Causes
This occurs because of resistance to aqueous flow between the iris and the anterior lens surface and is most likely to occur when the pupil is mid-dilated. A pressure difference between the anterior and posterior chambers results in forward displacement of the iris-lens diaphragm, the trabecular meshwork becomes obstructed by peripheral iris and aqueous outflow is impeded. The result is a rise in intraocular pressure (IOP). The mechanism was first reported in the British Journal of Ophthalmology by Lowe in 1970.
Symptoms
These develop rapidly causing a painful eye, blurred vision, haloes, nausea and vomiting. The eye is red, the cornea cloudy and the pupil fixed and mid-dilated. The IOP may be between 60 and 80 mmHg (normal IOP less than 21 mmHg)
Treatment
Initial treatment requires Yag Laser Iridotomy. Often this cannot be done initially because of cornea oedema and the patient has to be treated medically first with intravenous Diamox or Mannitol. A recently re-described option for intial management is corneal indentation (this can be done with a glass rod, cotton applicator or gonio lens). This has been reported to reduce IOP by up to 45 mmHg, which may help to rapidly relieve pain and clear the cornea allowing Yag laser iridotomy to more easily completed.

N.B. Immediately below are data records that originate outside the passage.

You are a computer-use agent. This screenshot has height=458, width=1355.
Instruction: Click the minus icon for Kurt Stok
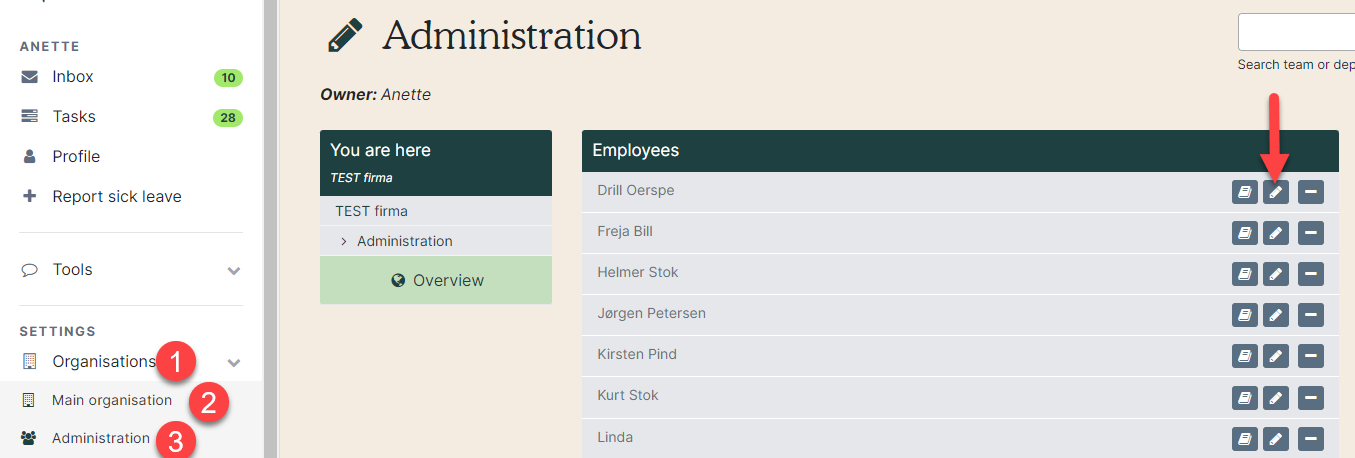[1311, 397]
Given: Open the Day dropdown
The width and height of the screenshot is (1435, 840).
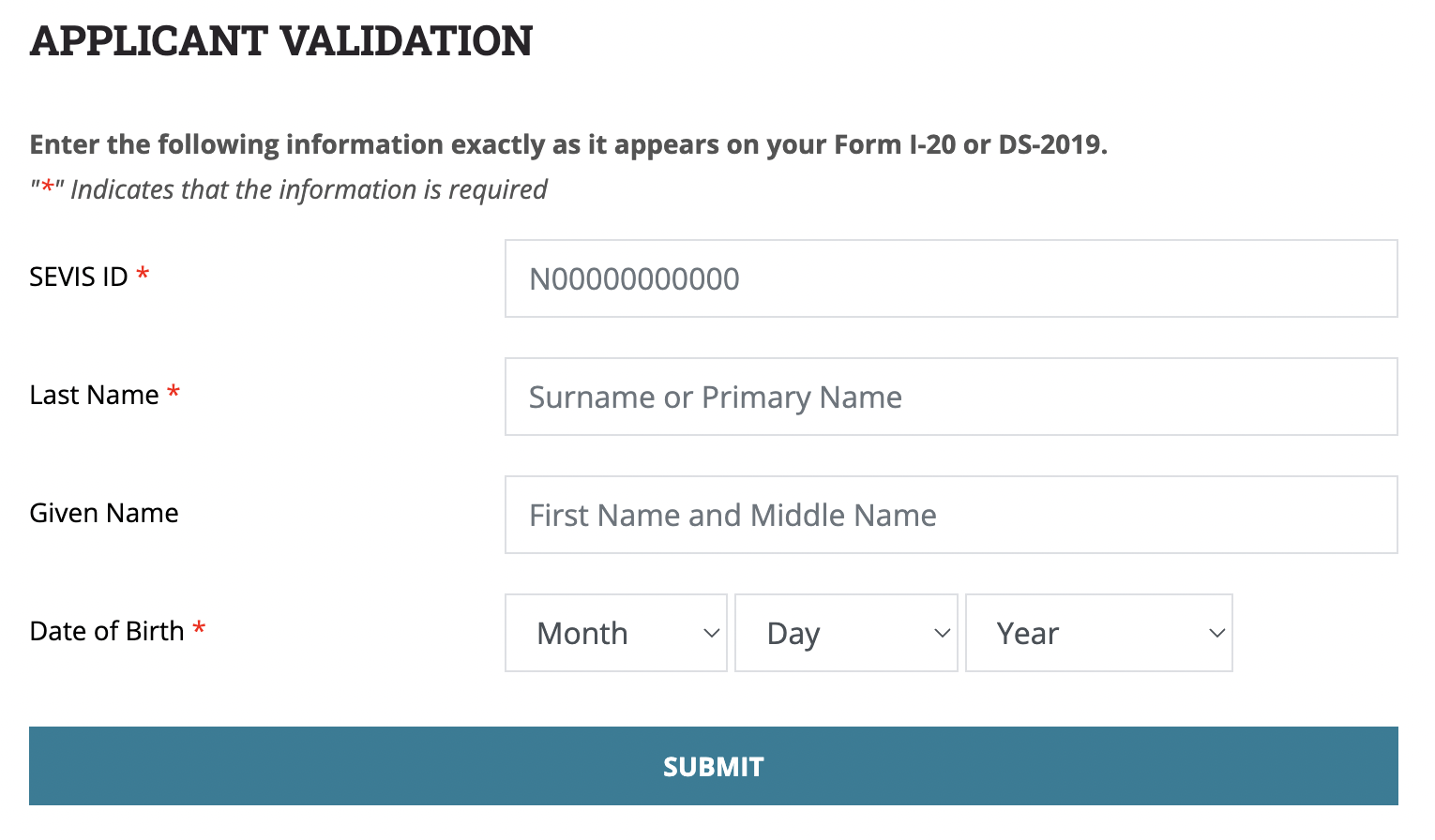Looking at the screenshot, I should [845, 633].
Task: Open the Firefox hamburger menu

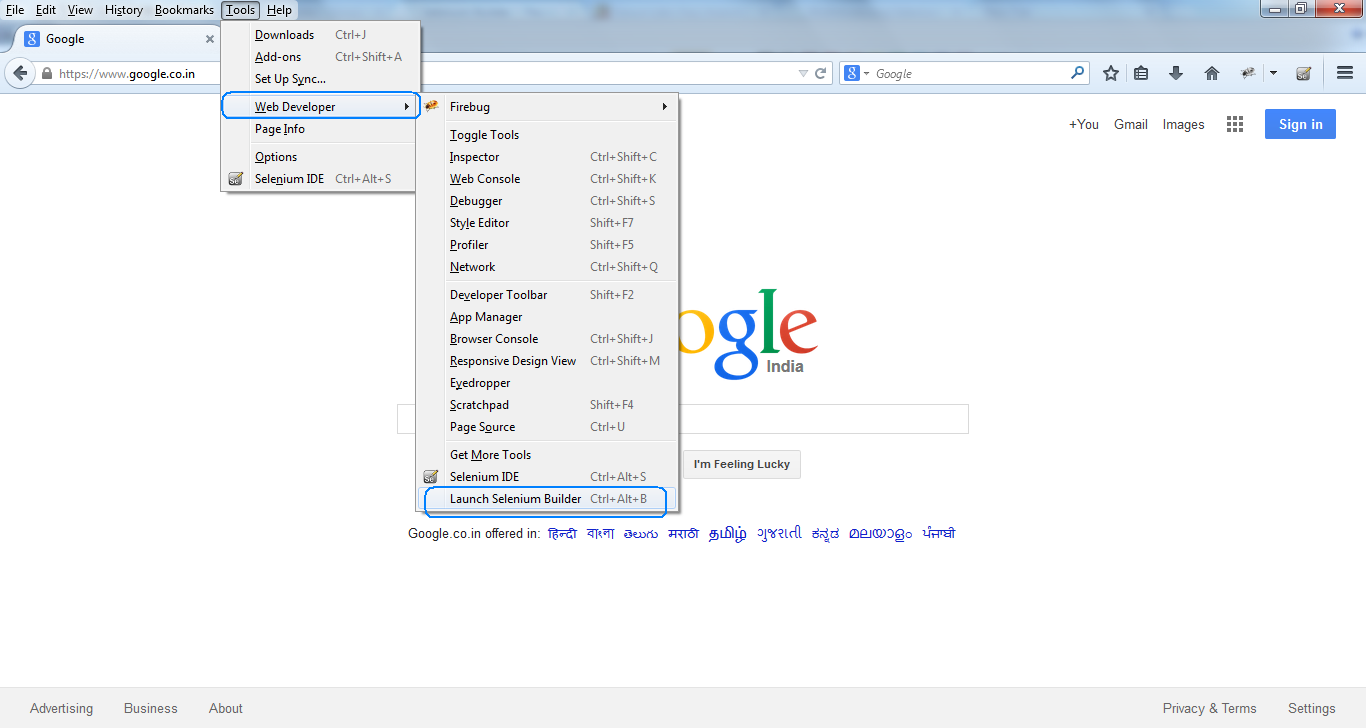Action: point(1344,72)
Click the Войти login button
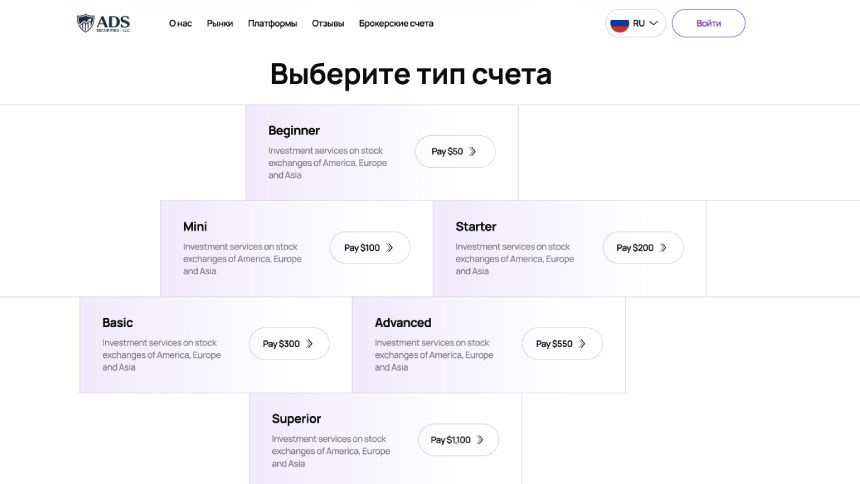The image size is (860, 484). [709, 23]
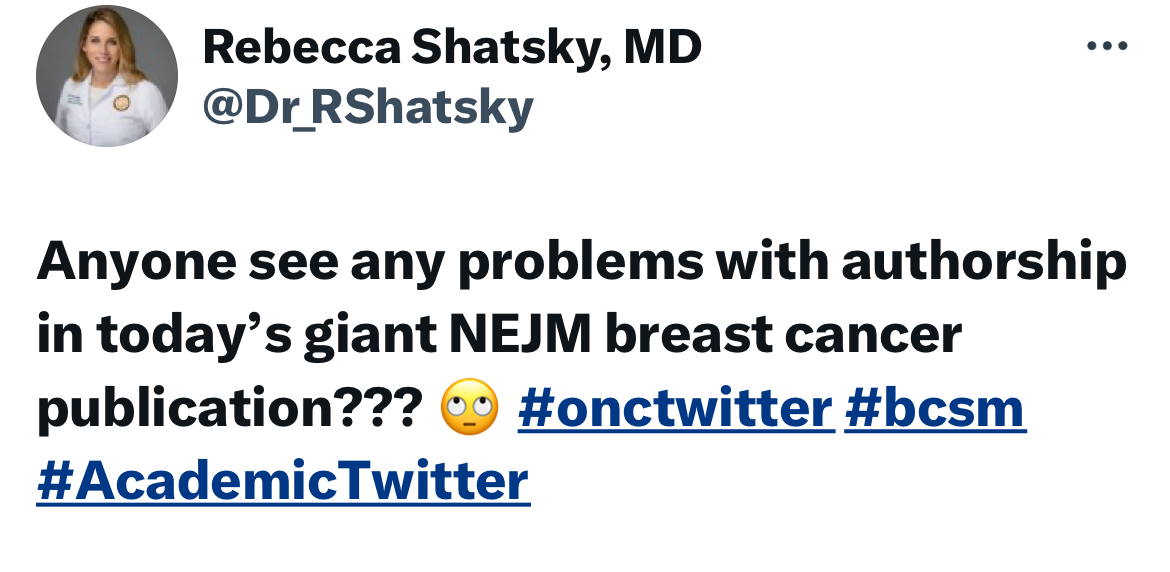This screenshot has height=572, width=1170.
Task: Select the phrase breast cancer in the tweet
Action: click(783, 336)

Iridotomy should eliminate pupil block but does not necessarily open up the angle, particularly in the presence of plateau iris. Up to 50% of Chinese patients have persistently raised IOP following Yag Laser Iridotomy. This may be caused by i) a persistent anteriorly positioned ciliary body ii) direct trabecular damage and iii) peripheral anterior synechiae iv) the crystalline lens may push the peripheral iris anteriorly especially if cataractous.
Some evidence suggests that cataract extraction is more effective in preventing IOP rise than iridotomy after acute primary angle closure (Lam et al. Ophthalmology July 2008).